___ DATA PROVIDED ___

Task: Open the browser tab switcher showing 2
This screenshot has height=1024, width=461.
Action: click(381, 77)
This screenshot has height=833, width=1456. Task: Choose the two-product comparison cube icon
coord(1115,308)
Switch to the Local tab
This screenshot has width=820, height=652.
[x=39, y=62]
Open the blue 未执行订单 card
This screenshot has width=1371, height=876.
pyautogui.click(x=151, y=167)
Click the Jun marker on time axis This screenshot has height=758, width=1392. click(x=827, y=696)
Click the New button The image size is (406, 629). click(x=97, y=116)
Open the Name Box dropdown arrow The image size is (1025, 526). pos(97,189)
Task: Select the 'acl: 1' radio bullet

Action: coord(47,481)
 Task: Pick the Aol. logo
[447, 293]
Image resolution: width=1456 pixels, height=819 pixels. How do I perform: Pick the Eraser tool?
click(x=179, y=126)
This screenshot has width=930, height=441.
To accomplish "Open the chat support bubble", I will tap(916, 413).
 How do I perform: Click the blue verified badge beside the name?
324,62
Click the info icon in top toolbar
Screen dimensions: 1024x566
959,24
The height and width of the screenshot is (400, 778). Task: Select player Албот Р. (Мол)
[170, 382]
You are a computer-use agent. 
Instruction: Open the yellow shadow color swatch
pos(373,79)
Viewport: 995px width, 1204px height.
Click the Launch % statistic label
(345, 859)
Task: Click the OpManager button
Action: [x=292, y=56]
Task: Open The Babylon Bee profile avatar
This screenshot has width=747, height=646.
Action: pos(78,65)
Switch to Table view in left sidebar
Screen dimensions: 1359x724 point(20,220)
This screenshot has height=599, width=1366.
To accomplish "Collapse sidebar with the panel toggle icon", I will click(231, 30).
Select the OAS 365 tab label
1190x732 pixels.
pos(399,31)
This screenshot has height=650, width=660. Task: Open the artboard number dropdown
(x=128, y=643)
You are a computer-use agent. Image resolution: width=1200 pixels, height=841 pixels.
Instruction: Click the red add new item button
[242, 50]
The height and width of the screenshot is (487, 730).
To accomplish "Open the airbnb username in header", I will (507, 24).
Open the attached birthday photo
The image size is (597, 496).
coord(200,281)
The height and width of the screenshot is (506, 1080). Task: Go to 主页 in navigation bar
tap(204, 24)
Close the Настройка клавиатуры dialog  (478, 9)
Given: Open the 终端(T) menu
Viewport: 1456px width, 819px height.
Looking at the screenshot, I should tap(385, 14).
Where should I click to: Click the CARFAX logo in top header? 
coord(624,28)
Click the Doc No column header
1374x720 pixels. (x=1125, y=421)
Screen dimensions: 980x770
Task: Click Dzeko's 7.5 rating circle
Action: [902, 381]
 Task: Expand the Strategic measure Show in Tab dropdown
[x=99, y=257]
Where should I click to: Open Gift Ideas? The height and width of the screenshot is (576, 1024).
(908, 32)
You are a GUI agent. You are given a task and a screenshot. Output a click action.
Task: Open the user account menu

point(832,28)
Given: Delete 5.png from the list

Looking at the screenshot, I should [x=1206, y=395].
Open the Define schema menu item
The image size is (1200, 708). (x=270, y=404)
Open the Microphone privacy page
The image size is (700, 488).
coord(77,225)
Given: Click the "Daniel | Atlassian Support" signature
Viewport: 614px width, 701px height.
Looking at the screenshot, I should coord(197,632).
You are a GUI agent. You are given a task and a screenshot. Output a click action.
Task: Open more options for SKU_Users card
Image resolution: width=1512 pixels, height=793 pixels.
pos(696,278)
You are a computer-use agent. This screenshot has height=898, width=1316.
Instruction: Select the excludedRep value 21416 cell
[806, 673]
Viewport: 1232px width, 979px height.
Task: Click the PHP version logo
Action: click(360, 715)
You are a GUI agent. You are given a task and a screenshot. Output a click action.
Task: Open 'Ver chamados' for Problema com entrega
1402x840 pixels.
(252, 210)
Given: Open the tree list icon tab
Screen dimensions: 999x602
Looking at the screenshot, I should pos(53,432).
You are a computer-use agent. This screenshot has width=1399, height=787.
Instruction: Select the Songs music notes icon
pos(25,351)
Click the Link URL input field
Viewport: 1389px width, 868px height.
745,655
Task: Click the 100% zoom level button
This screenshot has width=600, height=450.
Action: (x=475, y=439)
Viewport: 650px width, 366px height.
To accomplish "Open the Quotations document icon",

___

GOAL: Add 72 to each coordinate in the answers, and write out everything from the line containing "has width=1399, height=787." down to the last line above, keeping all the other lines unchanged.

RESPONSE TO THIS TASK:
You are a computer-use agent. This screenshot has width=1399, height=787.
Instruction: Select the Songs music notes icon
pos(97,423)
Click the Link URL input field
Viewport: 1389px width, 868px height.
817,727
Task: Click the 100% zoom level button
This screenshot has width=600, height=450.
Action: (x=547, y=511)
Viewport: 650px width, 366px height.
To accomplish "Open the Quotations document icon",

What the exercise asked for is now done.